An adverb "qualifies" or "modifies" a verb.
Example: The man ran quickly.
But adverbs can also modify adjectives as in Life in London is really expensive, or even other adverbs as in My sister works very well.
Many different kinds of word are called adverbs but we can usually recognise an adverb by its:
The principal job of an adverb is to modify (give more information about) verbs, adjectives and other adverbs. In the following examples, the adverb is in red and the word that it modifies is in italics.
Modify a verb:- John speaks loudly. (How does John speak?)- Mary lives locally. (Where does Mary live?)- She never smokes. (When does she smoke?)
Modify an adjective:- He is really good-looking.
Modify another adverb:- She drives incredibly slowly.
But adverbs have other functions, too. They can:
Modify a whole sentence:- Obviously, I can't know everything.
Modify a prepositional phrase:- It's immediately after the train station.

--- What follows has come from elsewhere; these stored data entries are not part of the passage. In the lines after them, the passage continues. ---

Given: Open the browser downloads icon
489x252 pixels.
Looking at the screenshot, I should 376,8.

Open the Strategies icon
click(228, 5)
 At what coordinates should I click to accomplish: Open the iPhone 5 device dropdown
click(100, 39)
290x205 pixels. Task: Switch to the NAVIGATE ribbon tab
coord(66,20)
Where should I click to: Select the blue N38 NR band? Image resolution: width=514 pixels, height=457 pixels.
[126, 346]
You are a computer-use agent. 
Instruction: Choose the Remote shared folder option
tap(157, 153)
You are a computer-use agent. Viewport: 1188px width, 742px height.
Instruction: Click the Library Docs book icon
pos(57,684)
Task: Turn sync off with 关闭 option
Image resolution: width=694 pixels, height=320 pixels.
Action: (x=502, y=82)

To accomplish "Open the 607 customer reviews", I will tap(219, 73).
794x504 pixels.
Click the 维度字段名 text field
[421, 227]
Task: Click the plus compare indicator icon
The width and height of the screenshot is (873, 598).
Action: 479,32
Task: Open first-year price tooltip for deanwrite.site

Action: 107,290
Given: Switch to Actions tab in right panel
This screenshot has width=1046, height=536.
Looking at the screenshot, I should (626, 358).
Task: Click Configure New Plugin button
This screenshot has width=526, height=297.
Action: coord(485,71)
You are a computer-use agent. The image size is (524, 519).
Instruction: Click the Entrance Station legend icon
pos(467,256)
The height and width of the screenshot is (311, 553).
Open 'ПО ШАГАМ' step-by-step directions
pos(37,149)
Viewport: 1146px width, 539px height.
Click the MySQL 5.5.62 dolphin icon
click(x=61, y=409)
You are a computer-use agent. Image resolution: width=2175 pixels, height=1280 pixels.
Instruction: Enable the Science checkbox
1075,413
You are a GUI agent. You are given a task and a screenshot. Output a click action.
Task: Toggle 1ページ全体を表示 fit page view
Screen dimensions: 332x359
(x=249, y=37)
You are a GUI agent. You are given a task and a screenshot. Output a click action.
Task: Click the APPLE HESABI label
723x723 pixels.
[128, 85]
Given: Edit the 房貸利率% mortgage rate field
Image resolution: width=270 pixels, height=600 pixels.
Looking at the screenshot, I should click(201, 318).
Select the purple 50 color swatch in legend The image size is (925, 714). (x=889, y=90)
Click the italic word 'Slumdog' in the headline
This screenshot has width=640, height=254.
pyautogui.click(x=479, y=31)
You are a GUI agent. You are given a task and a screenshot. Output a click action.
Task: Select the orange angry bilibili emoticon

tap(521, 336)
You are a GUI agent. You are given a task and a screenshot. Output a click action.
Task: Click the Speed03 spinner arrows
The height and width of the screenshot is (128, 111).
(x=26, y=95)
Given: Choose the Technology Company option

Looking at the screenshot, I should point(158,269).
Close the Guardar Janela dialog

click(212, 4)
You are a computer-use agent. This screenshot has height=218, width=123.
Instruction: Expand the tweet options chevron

Many adverbs end in -ly. We form such adverbs by adding -ly to the adjective. Here are some examples:
quick+ly = quickly, soft+ly = softly, strong+ly = strongly, honest+ly = honestly...
But you have to be careful because not all words that end in -ly are adverbs. "Friendly", for example, is an adjective.
Also some adverbs have no particular form, for example:
well, fast, very, never, always, often, still ...
Adverbs can have three main positions in the sentence:
FRONT (before the subject):- Now we will study the history of London.
MIDDLE (between the subject and the main verb):- We often meet the mayor of Maidstone.
END (after the verb or object):- Our teacher wants us to study phrasal verbs carefully.